╭─ TEXTE À EXAMINER

09 janvier 2009
Les enjeux du secteur électrique
edito: 9 janvier 2009
Le Cabinet de conseil en Management et en Stratégie Opérationnelle «SIA Conseil» a rencontré Robert Durdilly. L’occasion d’échanger sur les enjeux du secteur de l’électricité à court et moyen terme, d’évoquer les problématiques actuelles au cœur des réflexions sur l’évolution des tarifs, et de faire le point sur quelques idées en débat en matière de politique énergétique européenne.
Les défis de demain
Sia Conseil: A court et moyen terme, quels seront les principaux enjeux pour le secteur de l’électricité?
Robert Durdilly: Les enjeux du secteur de l’électricité sont liés aux combats énergétiques auxquels la France devra faire face d’ici 2020, une échéance finalement assez proche. On compte quatre principaux enjeux: Faire face au changement climatique, d’une part par une meilleure maîtrise de la demande d’énergie et de la puissance de pointe, et d’autre part, par le développement des énergies renouvelables, Renforcer notre indépendance énergétique en investissant dans la production et les réseaux électriques. Une récente étude a estimé la hauteur des investissements à 1000 milliards d’euros en Europe à l’horizon 2020 – 2030! Sécuriser les approvisionnements. Concernant ce point, la France disposait jusqu’ici d’une position assez confortable par rapport à ses homologues européens, mais cette avance tend à s’éroder. Au niveau européen, la sécurisation des approvisionnements doit être renforcée et passe par une plus grande solidarité entre pays. Cette meilleure intégration électrique permettra notamment une meilleure gestion de la puissance de pointe et de l’équilibre offre- demande, Améliorer la compétitivité en maintenant une position française privilégiée du fait de la compétitivité de son parc de production.
Sia Conseil: Pensez-vous que les technologies émergentes (captage du C02 – compteurs intelligents – nucléaire de quatrième génération) sont à la hauteur des enjeux énergétiques?

╰─
╭─ DONNÉES SOURCES

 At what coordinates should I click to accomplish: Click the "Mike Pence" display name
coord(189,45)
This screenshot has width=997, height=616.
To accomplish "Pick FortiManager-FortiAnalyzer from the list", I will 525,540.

╰─

## CONSIGNE 1
Selon le texte sur les enjeux du secteur électrique, à combien une récente étude estime-t-elle les investissements nécessaires en Europe à l’horizon 2020-2030 ?
## CONSIGNE 2
Reproduisez fidèlement le passage du texte allant de « Sia Conseil: Pensez-vous » jusqu’à « des enjeux énergétiques? » inclus.
Appuyez-vous exclusivement sur le texte.

## VOTRE RÉPONSE 1
À 1000 milliards d’euros.

## VOTRE RÉPONSE 2
Sia Conseil: Pensez-vous que les technologies émergentes (captage du C02 – compteurs intelligents – nucléaire de quatrième génération) sont à la hauteur des enjeux énergétiques?